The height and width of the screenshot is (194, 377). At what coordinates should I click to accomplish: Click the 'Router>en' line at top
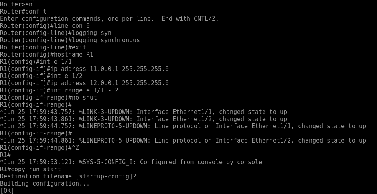point(16,4)
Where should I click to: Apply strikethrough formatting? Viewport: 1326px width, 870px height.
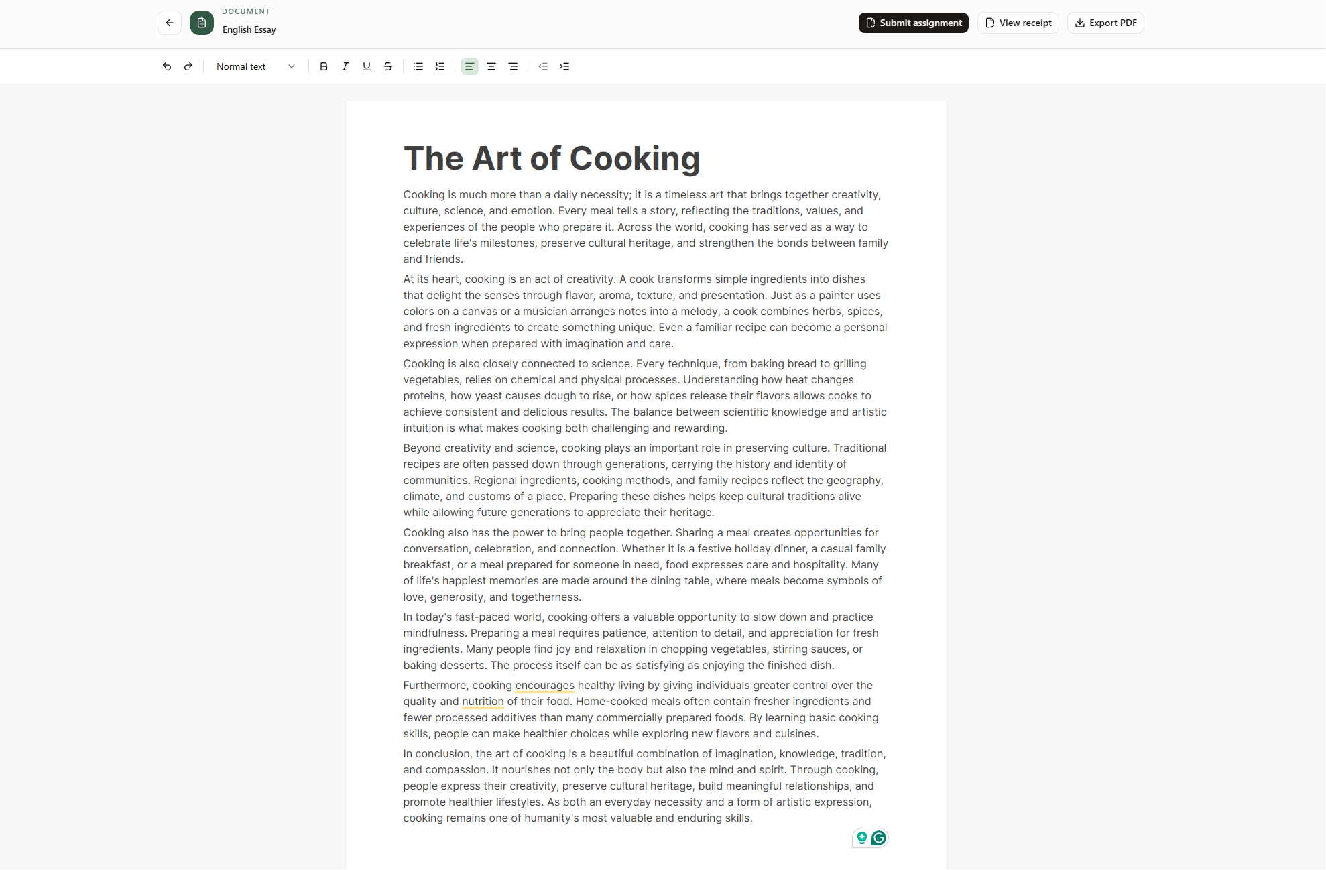[x=388, y=66]
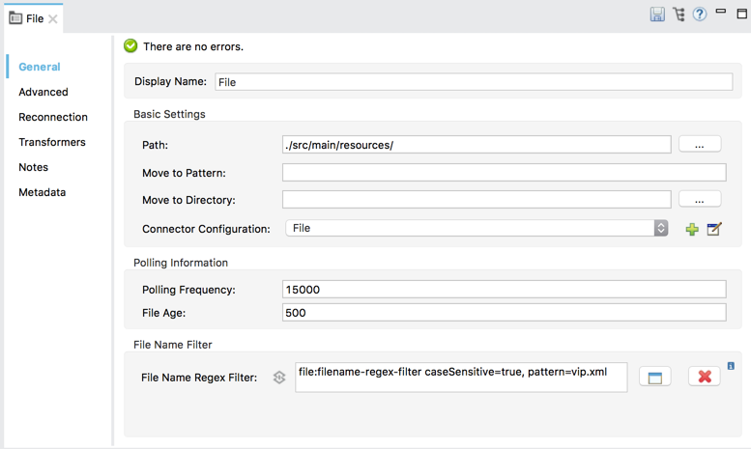Add a new connector configuration with green plus
751x449 pixels.
point(692,229)
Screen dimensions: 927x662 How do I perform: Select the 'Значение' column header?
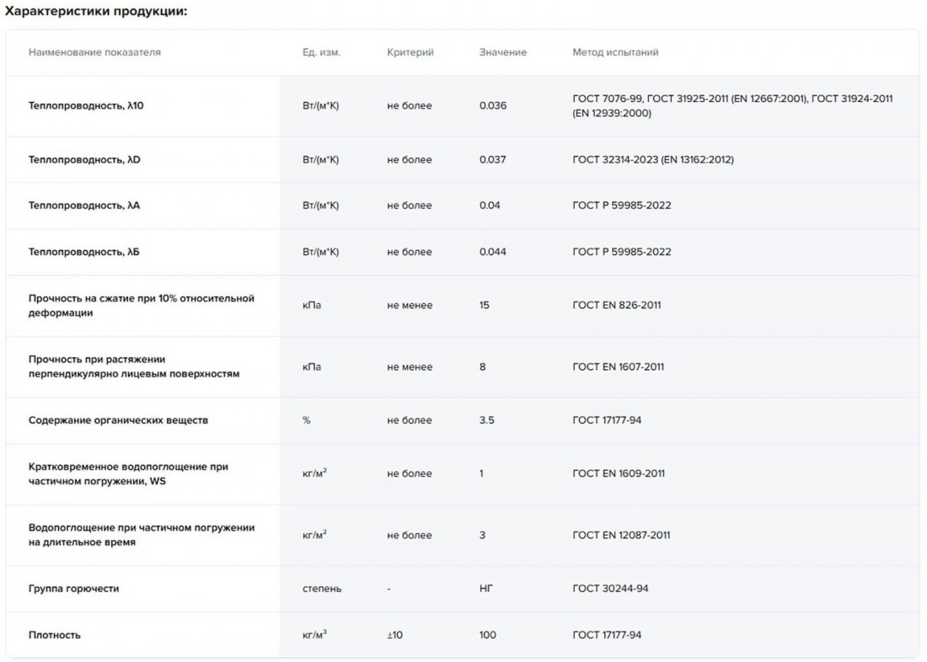click(x=503, y=52)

TASK ITEM
A faithful reproduction of every entry, with no pictures, is the expected answer.

ANSWER FOR THE TASK
The height and width of the screenshot is (194, 377). At what coordinates should I click to accomplish: Click the 'Router>en' line at top
point(16,4)
Where should I click to: Apply strikethrough formatting? Viewport: 1326px width, 870px height.
[x=388, y=66]
Add a new connector configuration with green plus
751x449 pixels.
point(692,229)
Screen dimensions: 927x662 How do I perform: Select the 'Значение' column header?
click(x=503, y=52)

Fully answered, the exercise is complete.